■ **VORGEGEBENER TEXT**

- - -

Wie tödlich ist die SARS-CoV-2-Infektion?

Zu Kapitel 10.5

Von Beginn der Pandemie an wurde heftig darüber diskutiert, wie tödlich die SARS-CoV-2-Infektion ist, oder, wissenschaftlich ausgedrückt, wie hoch die Letalität (Verhältnis der Todesfälle zur Zahl der Infizierten) bei dieser Infektion ist. Allerdings gab es auf diese Frage lange keine wissenschaftlich gesicherte Antwort, da man die registrierten Todesfälle nicht zur Gesamtzahl der SARS-CoV-2-Infizierten in Bezug setzen konnte. Zu Beginn der Epidemie gab es lediglich Daten über die Letalität unter den klinisch erkrankten bzw. den hospitalisierten Patienten (siehe hierzu im Kapitel „Krankheitsverlauf bei hospitalisierten COVID-19-Patienten“). Die untersuchten Populationen waren demographisch sehr unterschiedlich, dementsprechend heterogen waren die Ergebnisse. Die Gesamtzahl der Infizierten war hingegen nicht bekannt, denn sie umfasst sowohl die an COVID-19 Erkrankten, als auch die asymptomatisch Infizierten und diejenigen Infektionen, die aus verschiedenen Gründen diagnostisch gar nicht erkannt wurden. Um die offene Frage zu adressieren, wurden Seroprävalenzstudien, wie z. B. die Heinsberg-Studie, durchgeführt, deren Ziel es war, durch Antikörpertests den Anteil der SARS-CoV-2-Infizierten in der untersuchten Bevölkerung festzustellen (siehe hierzu im Kapitel „Wie viele Infizierte gibt es wirklich?“). Die Ergebnisse der einzelnen Studien waren jedoch durch zahlreiche regional variable Faktoren beeinflusst, und konnten daher nicht als allgemeingültig angesehen werden. Um eine etwas genauere Einschätzung zu erhalten, analysierte Ioannidis in einer im WHO-Bulletin veröffentlichten Metaanalyse 61 bis Anfang September 2020 veröffentlichte oder als Preprint verfügbare Seroprävalenzstudien aus der ganzen Welt mit einer Stichprobengröße von ≥500, sowie Daten von 8 nationalen Studien, die in Presseverlautbarungen o. ä. bekanntgegeben worden waren, und extrahierte daraus die COVID-19-Todesfallrate, bezogen auf die jeweils SARS-CoV-2-Antikörper-positive Population (Bulletin of the World Health Organization (who.int)). Die über 51 Regionen querschnittlich ermittelte Letalität betrug 0,27%. In Regionen mit COVID-19-Todesfällen unterhalb des damaligen globalen Durchschnitts betrug die Letalität nur 0,09%, in Regionen mit überdurchschnittlich hohen COVID-19-Todesfallzahlen 0,2% und in Regionen mit weit überdurchschnittlich hohen COVID-19-Todesfallzahlen 0,57%. Unter Personen im Alter unter 70 Jahren betrug die Letalität nach dieser Metaanalyse im Mittel 0,05%.

- - -

■ **AUFGEFÜHRTE DATEN**
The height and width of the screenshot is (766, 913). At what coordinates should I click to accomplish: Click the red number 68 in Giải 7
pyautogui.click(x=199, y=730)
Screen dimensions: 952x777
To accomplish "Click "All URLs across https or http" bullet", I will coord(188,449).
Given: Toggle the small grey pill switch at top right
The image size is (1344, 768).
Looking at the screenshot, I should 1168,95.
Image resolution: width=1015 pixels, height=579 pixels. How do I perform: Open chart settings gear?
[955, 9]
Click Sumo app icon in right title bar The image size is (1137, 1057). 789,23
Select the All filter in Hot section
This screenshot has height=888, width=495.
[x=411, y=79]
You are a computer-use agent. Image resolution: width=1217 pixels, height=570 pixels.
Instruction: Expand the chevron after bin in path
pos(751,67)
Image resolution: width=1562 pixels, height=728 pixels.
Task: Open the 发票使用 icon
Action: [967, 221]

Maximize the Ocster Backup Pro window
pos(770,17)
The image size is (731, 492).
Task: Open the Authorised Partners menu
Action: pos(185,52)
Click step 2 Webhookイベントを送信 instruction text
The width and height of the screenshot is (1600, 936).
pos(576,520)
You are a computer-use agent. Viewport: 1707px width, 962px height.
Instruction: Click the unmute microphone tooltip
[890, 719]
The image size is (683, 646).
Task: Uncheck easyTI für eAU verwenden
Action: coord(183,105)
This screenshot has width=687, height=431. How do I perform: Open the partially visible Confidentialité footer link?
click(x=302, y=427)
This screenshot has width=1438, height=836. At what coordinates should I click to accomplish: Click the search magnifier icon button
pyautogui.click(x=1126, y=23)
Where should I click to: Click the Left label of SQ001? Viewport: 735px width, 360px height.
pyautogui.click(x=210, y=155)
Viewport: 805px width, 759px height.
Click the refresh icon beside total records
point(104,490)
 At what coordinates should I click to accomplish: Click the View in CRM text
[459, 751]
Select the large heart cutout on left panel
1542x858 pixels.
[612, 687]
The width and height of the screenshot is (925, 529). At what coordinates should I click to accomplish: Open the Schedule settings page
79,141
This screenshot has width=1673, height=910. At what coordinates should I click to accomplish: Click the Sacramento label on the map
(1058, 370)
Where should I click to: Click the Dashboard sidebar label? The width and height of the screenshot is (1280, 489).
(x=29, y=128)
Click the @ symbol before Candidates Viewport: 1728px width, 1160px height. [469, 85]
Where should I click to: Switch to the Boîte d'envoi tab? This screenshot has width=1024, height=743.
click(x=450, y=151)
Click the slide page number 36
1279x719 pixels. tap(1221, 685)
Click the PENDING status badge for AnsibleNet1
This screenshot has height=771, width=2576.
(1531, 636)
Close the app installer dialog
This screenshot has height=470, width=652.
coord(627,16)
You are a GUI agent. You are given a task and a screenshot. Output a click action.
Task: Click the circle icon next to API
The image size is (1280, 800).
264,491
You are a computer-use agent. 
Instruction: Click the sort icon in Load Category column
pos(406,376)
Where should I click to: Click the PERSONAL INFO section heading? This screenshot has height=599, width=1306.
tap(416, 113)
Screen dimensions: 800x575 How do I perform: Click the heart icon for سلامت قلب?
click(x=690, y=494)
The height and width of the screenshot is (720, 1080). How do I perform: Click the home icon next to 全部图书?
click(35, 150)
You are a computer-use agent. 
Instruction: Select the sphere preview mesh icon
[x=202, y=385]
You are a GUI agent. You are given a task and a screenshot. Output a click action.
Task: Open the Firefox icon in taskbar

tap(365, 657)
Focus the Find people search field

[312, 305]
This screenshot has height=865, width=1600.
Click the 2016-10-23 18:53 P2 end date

- - -

■ **AUFGABEN**
**1)** Schreib alle Prozentwerte zur Letalität heraus, die im Text über die Tödlichkeit der SARS-CoV-2-Infektion stehen.
**2)** Führe den Text über die Tödlichkeit der SARS-CoV-2-Infektion nach seinem letzten Satz weiter.

■ **ANTWORTEN NACH NUMMER**
**1)** 0,27 %, 0,09 %, 0,2 %, 0,57 %, 0,05 %

**2)**
Obwohl diese Metaanalyse eine erhebliche regionale Schwankungsbereite sowie den Einfluss weiterer demographischer Faktoren (z. B. der Altersstruktur der jeweiligen Bevölkerung) zeigt, ist die durchschnittliche Letalität einer SARS-CoV-2-Infektion deutlich niedriger, als noch zu Beginn der Pandemie vermutet. Zu diesen Zahlen passt das Ergebnis einer Querschnittsstudie aus Kanada, die bei über 7000 Beschäftigten im Gesundheitsdienst mit einer SARS-CoV-2-Infektion eine Todesfallrate von nur 0,2% ermittelten (Epidemiology, clinical characteristics, household transmission, and lethality of severe acute respiratory syndrome coronavirus-2 infection among healthcare workers in Ontario, Canada (plos.org)). In dieser Personengruppe dürfte die Zahl der nicht erfassten/erkannten SARS-CoV-2-Infektionen weit geringer sein als in der Allgemeinbevölkerung, so dass die ermittelte Letalität dem tatsächlichen Durchschnitt in der Bevölkerung in den Altersgruppen der Berufstätigen relativ nahekommen dürfte.

Obwohl diese Zahlen denen Recht geben, die von Beginn der Pandemie an vermuteten, dass die Letalität einer SARS-CoV-2-Infektion sehr viel niedriger liege als zunächst vermutet, ist dies kein Grund zur Entwarnung. Im Gegensatz zur Influenza trifft SARS-CoV-2 auf eine vollkommen nichtimmune Population und würde auch unter der Annahme der genannten niedrigeren Letalitäts-Zahlen ohne adäquate Gegenmaßnahmen in kurzer Zeit zu verheerenden Konsequenzen und einer völligen Überlastung des Gesundheitswesens führen.